What you should do = For this exercise, retype all the data exactly and exclude every image.
■ ■ ■ ■ ■
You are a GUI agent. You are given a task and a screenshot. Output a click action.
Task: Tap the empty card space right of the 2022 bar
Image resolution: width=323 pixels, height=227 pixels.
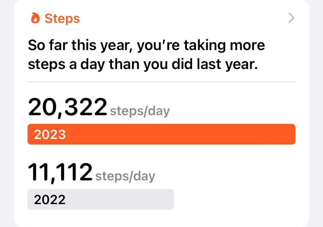click(x=237, y=199)
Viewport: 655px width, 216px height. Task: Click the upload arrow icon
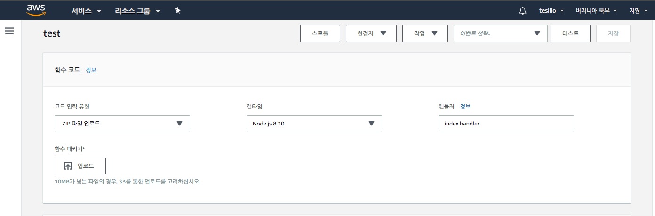[68, 166]
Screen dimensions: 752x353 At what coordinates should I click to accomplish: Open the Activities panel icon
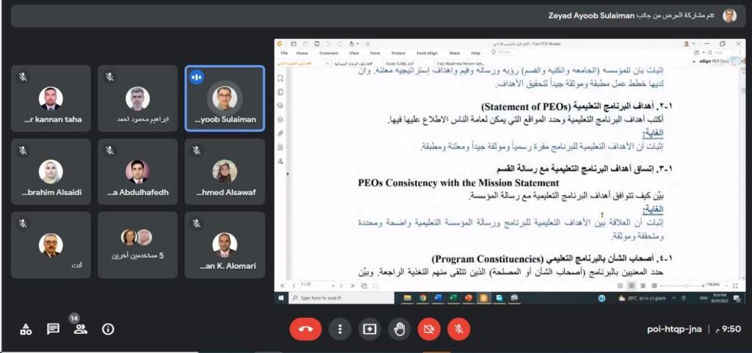(26, 330)
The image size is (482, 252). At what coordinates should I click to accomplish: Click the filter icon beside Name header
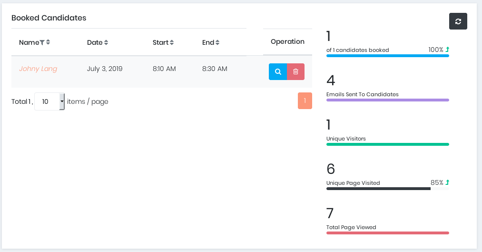[42, 42]
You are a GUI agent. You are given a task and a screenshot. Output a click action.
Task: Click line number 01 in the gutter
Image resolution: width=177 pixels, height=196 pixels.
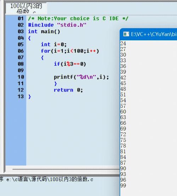click(x=21, y=18)
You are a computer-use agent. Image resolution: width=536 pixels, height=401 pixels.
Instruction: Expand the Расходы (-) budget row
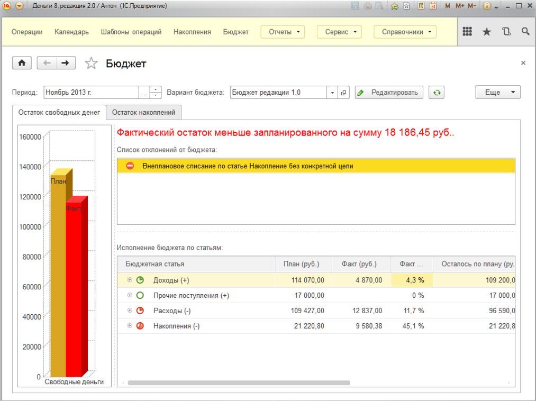pos(130,311)
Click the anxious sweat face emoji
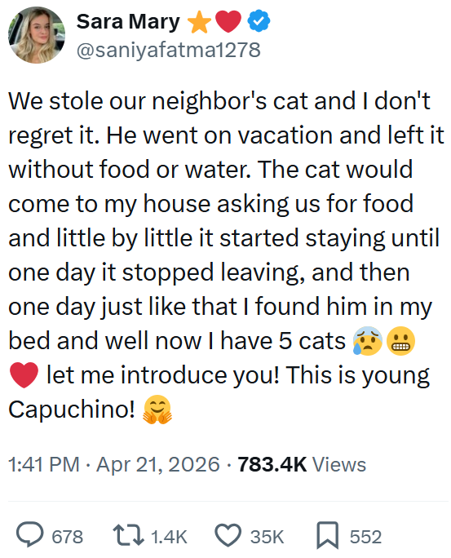Screen dimensions: 451x558 click(368, 340)
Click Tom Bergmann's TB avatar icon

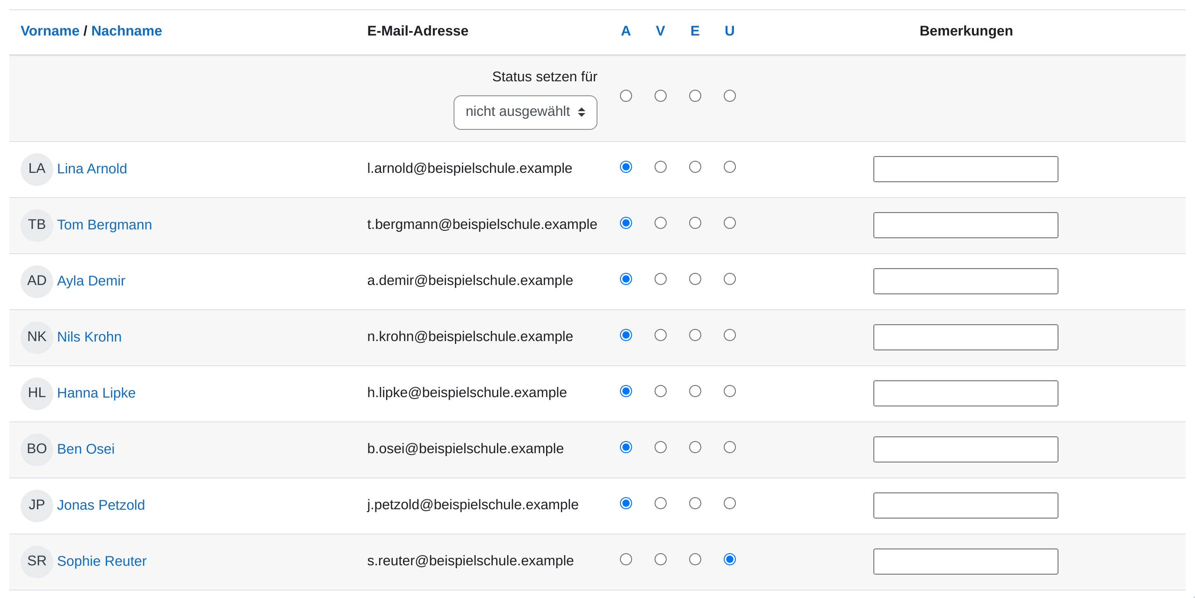pos(36,225)
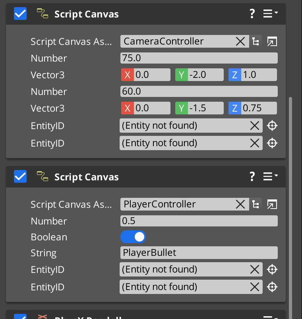
Task: Clear the CameraController asset selection
Action: click(x=240, y=41)
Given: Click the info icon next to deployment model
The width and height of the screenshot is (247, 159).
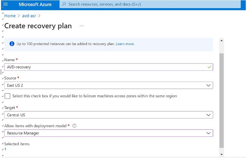Looking at the screenshot, I should pyautogui.click(x=74, y=126).
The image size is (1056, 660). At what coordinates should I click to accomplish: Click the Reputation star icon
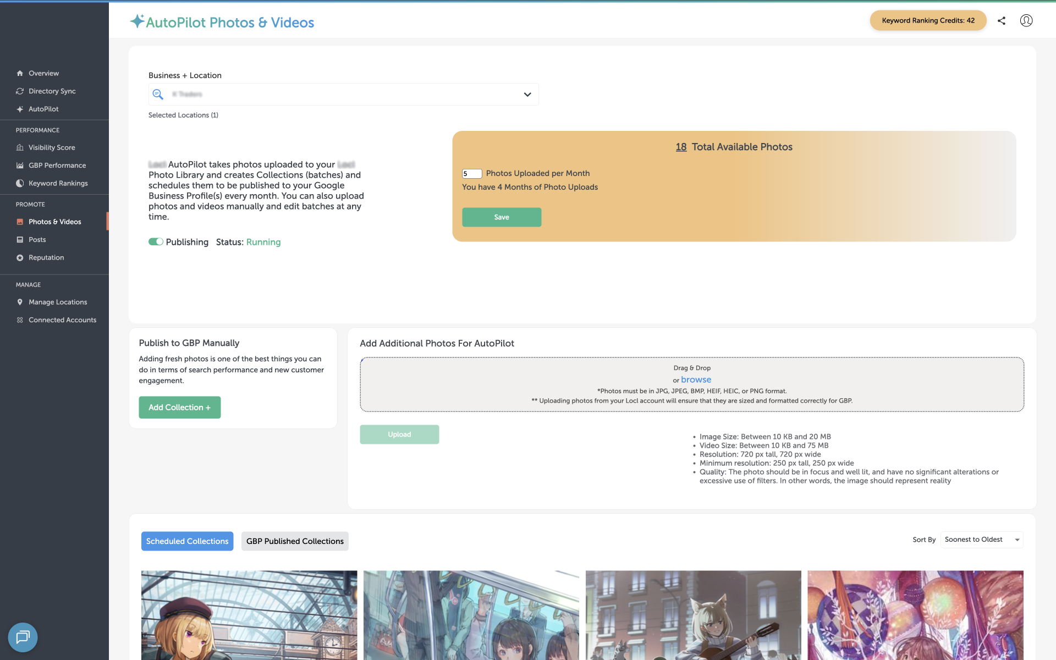(20, 257)
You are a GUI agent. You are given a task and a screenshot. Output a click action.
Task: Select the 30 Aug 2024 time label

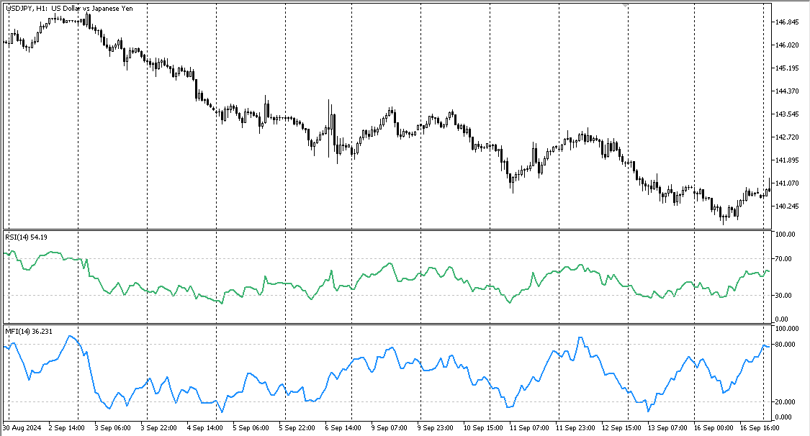click(x=22, y=428)
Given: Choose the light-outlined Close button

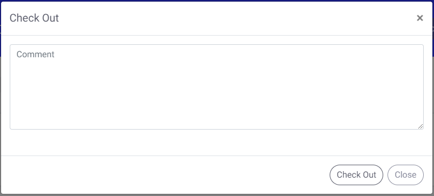Looking at the screenshot, I should 405,175.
■ ■ ■ ■ ■
Output below =
You are a GUI agent. You are given a task and a screenshot. Output a click action.
Task: Tap the empty card space right of the 2022 bar
Image resolution: width=323 pixels, height=227 pixels.
click(x=237, y=199)
Viewport: 655px width, 216px height. Task: Click the upload arrow icon
[68, 166]
Screen dimensions: 752x353 At what coordinates should I click to accomplish: Open the Activities panel icon
(26, 330)
The image size is (482, 252). At what coordinates should I click to accomplish: Click the filter icon beside Name header
[42, 42]
You are a GUI agent. You are given a task and a screenshot. Output a click action.
Task: Click line number 01 in the gutter
Image resolution: width=177 pixels, height=196 pixels.
click(x=21, y=18)
You are a computer-use agent. Image resolution: width=536 pixels, height=401 pixels.
Instruction: Expand the Расходы (-) budget row
pos(130,311)
Click the anxious sweat face emoji
Screen dimensions: 451x558 click(368, 340)
Click Tom Bergmann's TB avatar icon

pos(36,225)
Task: Clear the CameraController asset selection
Action: click(x=240, y=41)
Given: Click the info icon next to deployment model
The width and height of the screenshot is (247, 159).
Looking at the screenshot, I should pyautogui.click(x=74, y=126).
The image size is (1056, 660). At what coordinates should I click to accomplish: Click the Reputation star icon
(20, 257)
You are a GUI agent. You are given a task and a screenshot. Output a click action.
Task: Select the 30 Aug 2024 time label

click(x=22, y=428)
Given: Choose the light-outlined Close button

Looking at the screenshot, I should 405,175.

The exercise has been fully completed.